#[SOLVED] What the heck is a []rune and other string-related confusions.

1 messages · Page 1 of 1 (latest)

marble zealot
#

I'm in the early stages of building a text editor in Odin and I'm confused about the different types there are to represent character strings in Odin.

As far as I can tell "string", "[]u8" and "[]rune" are the main ones, with "cstring" and "[^]u8" being for the purpose of communicating with C libraries. "[^]u8" seems to be the equivalent of the C "char *", which I like to use, but I feel like it probably isn't very "idiomatic" to use in Odin. I don't understand why both "cstring" and "[^]u8" exist given that the second one seems to be the more useful version of the first (?).

Anyway for the purposes of regular string manipulation in Odin, what should I generally use?

Here are some of my thoughts, but I may be wrong and I'd like to hear others'. I assume if possible you would generally would want to stick with the string type.

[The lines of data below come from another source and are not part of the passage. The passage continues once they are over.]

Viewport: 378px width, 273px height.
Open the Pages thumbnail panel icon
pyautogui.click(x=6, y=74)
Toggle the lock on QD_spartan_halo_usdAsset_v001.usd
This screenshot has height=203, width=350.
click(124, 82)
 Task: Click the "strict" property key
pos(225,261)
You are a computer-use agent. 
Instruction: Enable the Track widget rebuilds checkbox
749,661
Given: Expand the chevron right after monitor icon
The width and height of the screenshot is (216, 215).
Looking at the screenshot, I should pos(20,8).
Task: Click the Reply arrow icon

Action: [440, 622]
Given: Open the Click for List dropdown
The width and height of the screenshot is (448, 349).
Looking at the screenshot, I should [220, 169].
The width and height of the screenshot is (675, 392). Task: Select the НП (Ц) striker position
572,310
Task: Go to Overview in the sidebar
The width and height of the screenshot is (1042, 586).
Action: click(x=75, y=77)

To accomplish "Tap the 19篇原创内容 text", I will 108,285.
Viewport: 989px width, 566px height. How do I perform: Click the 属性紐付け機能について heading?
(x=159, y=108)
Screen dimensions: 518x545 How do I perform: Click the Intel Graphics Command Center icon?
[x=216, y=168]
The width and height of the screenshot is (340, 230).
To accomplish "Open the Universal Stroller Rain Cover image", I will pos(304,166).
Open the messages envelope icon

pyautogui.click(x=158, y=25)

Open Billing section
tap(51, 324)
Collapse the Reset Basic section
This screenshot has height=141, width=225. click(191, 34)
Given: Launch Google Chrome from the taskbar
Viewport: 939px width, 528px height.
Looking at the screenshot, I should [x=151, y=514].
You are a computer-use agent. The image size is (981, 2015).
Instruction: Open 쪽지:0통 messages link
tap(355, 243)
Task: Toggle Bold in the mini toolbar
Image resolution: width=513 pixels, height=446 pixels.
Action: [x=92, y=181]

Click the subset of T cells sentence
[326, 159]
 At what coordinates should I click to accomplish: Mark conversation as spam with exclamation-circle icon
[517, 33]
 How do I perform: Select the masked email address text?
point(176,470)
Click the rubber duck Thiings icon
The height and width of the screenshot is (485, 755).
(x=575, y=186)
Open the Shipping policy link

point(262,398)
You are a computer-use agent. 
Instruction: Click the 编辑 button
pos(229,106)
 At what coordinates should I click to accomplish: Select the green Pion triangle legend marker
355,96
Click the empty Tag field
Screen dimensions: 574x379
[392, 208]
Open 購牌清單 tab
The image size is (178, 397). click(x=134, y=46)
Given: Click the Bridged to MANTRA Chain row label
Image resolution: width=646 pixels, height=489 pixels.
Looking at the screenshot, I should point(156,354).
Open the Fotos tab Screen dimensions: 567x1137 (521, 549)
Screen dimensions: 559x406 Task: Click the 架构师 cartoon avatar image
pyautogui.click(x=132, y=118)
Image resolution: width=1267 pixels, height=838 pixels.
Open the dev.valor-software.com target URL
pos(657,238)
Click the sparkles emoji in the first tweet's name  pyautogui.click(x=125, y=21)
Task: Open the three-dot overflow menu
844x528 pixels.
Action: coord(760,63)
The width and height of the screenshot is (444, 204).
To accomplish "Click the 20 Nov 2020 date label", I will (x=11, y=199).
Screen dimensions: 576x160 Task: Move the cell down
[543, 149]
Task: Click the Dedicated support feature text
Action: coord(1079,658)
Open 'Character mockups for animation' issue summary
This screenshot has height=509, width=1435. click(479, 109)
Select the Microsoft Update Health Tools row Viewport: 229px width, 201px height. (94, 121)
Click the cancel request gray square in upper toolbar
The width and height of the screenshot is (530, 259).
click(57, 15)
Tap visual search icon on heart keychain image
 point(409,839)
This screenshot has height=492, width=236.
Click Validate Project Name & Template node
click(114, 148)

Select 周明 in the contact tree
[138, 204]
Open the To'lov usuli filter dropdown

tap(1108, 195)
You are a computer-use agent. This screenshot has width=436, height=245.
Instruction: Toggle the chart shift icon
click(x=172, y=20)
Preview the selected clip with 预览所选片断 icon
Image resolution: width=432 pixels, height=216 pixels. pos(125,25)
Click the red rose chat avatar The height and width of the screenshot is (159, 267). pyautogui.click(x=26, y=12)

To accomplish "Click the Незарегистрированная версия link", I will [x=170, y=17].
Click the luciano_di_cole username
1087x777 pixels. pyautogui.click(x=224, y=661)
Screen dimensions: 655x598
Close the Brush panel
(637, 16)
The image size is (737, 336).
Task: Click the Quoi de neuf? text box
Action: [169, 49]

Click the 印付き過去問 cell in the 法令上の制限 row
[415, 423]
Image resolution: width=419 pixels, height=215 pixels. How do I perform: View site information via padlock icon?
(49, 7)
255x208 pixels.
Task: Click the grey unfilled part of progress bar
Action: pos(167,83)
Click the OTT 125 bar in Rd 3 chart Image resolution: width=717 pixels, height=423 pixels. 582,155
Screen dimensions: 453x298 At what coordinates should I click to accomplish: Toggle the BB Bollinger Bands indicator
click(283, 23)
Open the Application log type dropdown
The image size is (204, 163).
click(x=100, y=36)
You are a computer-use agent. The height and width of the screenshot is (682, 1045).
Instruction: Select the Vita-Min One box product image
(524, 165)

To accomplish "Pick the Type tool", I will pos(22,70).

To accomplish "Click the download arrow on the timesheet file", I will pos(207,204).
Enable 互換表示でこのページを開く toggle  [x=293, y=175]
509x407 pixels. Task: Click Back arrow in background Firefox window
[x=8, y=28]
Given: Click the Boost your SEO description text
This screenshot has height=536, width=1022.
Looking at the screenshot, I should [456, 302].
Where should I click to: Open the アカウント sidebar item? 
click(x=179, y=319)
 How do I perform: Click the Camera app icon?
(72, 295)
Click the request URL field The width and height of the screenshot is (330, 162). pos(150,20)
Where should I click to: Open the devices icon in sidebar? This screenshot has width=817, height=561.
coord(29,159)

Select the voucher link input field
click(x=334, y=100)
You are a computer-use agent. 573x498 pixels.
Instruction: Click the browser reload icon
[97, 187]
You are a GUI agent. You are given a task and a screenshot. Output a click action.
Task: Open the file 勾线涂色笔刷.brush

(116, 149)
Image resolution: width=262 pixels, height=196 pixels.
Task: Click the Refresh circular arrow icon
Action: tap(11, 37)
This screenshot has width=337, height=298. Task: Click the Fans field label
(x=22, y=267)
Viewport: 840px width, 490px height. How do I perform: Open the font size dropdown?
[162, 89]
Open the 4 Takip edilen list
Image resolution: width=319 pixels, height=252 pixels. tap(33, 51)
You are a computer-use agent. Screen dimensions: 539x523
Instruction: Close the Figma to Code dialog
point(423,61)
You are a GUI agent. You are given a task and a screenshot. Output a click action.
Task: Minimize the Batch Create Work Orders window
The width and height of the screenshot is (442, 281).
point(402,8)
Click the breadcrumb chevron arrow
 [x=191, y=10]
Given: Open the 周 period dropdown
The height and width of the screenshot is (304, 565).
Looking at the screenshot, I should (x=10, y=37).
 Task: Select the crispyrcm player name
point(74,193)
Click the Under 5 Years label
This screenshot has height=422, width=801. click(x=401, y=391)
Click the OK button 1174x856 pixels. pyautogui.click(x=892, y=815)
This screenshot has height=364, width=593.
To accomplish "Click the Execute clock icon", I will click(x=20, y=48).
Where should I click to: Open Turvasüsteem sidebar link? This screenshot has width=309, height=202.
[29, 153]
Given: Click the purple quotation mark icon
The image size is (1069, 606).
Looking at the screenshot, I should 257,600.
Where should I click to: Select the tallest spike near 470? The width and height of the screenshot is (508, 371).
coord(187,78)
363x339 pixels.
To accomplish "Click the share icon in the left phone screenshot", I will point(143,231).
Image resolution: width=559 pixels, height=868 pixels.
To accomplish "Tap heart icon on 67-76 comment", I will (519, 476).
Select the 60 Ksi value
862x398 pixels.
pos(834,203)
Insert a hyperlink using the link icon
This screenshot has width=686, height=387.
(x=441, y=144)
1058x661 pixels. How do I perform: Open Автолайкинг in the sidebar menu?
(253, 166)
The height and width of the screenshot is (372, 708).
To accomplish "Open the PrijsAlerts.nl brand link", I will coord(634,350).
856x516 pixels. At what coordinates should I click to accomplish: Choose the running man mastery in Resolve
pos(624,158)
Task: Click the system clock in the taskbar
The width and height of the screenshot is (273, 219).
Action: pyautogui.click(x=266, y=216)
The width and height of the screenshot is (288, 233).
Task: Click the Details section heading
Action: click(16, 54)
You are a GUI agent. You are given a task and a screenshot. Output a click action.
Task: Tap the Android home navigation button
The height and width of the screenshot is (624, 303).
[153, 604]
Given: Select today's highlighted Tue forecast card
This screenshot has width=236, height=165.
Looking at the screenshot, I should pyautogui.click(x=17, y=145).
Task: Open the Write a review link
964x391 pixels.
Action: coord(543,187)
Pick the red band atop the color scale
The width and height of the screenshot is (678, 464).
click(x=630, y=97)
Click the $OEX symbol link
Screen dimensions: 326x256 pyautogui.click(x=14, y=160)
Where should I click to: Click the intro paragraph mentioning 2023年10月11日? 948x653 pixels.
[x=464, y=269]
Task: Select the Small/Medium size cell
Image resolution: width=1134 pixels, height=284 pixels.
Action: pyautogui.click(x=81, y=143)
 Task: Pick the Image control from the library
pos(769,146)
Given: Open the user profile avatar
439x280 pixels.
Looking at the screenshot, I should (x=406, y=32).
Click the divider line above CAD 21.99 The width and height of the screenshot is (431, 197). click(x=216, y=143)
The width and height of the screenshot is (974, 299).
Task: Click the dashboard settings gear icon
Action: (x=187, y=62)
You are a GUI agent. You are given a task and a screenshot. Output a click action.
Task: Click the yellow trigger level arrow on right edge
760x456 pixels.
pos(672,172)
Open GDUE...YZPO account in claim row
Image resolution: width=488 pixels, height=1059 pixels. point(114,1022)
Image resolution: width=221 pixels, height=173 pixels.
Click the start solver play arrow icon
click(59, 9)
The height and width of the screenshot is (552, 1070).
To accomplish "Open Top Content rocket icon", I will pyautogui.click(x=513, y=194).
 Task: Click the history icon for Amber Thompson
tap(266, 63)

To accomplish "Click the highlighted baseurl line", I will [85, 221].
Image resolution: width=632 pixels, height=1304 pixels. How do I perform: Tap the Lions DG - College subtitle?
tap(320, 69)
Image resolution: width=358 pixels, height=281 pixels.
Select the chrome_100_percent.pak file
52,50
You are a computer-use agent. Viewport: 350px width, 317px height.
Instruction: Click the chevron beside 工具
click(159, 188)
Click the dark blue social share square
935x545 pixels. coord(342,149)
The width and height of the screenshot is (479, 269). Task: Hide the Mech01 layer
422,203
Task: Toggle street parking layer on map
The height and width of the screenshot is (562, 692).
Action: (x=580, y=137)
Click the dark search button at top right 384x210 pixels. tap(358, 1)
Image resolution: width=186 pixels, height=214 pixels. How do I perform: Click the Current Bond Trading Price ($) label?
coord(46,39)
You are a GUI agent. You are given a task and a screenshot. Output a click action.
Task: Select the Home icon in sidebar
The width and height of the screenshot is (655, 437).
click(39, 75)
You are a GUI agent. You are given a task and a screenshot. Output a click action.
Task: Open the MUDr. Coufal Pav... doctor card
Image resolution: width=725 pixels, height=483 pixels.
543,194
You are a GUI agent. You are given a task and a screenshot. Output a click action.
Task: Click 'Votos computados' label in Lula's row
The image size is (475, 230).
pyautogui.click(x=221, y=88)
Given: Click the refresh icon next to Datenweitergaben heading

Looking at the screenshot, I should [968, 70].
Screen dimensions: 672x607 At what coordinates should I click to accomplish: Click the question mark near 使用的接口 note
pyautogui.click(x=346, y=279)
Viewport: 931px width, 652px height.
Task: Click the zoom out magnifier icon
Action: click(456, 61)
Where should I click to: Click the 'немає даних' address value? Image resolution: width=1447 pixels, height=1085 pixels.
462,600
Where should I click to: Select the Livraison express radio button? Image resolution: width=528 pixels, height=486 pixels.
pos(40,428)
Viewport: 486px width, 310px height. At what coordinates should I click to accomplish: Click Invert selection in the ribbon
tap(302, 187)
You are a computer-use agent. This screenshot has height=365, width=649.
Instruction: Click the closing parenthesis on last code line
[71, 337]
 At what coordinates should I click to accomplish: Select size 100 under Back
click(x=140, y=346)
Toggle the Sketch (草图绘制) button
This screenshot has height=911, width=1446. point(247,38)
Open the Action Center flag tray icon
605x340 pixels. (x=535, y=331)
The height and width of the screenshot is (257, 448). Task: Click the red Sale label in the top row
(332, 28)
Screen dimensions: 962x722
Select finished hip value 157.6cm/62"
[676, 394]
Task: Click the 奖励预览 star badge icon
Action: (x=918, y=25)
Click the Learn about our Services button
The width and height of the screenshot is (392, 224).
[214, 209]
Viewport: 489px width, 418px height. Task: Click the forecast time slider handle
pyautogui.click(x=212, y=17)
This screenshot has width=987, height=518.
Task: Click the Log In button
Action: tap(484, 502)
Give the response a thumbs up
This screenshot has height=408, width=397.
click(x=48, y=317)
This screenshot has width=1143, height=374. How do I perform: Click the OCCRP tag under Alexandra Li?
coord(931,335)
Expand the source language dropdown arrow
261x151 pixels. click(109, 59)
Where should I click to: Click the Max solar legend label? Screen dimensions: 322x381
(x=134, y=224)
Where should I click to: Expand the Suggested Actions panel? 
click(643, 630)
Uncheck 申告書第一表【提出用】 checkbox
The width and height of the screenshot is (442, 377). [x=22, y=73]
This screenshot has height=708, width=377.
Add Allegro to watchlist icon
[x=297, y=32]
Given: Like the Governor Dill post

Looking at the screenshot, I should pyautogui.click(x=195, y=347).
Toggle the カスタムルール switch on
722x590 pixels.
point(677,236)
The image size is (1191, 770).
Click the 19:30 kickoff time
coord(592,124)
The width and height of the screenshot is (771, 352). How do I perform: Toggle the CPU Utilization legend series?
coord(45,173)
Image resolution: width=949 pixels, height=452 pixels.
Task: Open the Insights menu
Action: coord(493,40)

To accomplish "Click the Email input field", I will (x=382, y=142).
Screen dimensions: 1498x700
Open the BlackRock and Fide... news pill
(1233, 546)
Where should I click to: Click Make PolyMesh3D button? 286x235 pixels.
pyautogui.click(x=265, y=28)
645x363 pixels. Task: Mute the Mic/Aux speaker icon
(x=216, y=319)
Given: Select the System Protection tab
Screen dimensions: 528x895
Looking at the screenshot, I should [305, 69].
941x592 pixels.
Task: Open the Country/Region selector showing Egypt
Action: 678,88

You iterate them by rune and that seems sensible. I could imagine situations where []u8 makes sense if you need to iterate by byte instead of by rune. The one that puzzles me most is []rune. I noticed that the length of the string (len(my_str)) seems to refer to the amount of bytes while the length of the []rune seems to refer to the amount of runes. I noticed that if you index into a string, you do it by byte index, but you index into a []rune you do by it by rune index (an emoji is worth one instead of 4 or whatever). How does this even work with as a simple array if they are of variable size? I would think this is possible if all runes are stored as 4 bytes regardless of usefulness of the second to fourth bytes, but I don't know how to check if this is the case given len() returns the amount of runes. string and []u8 also seem nice to go to and from as they don't need to be reallocated, while going from string to []rune does.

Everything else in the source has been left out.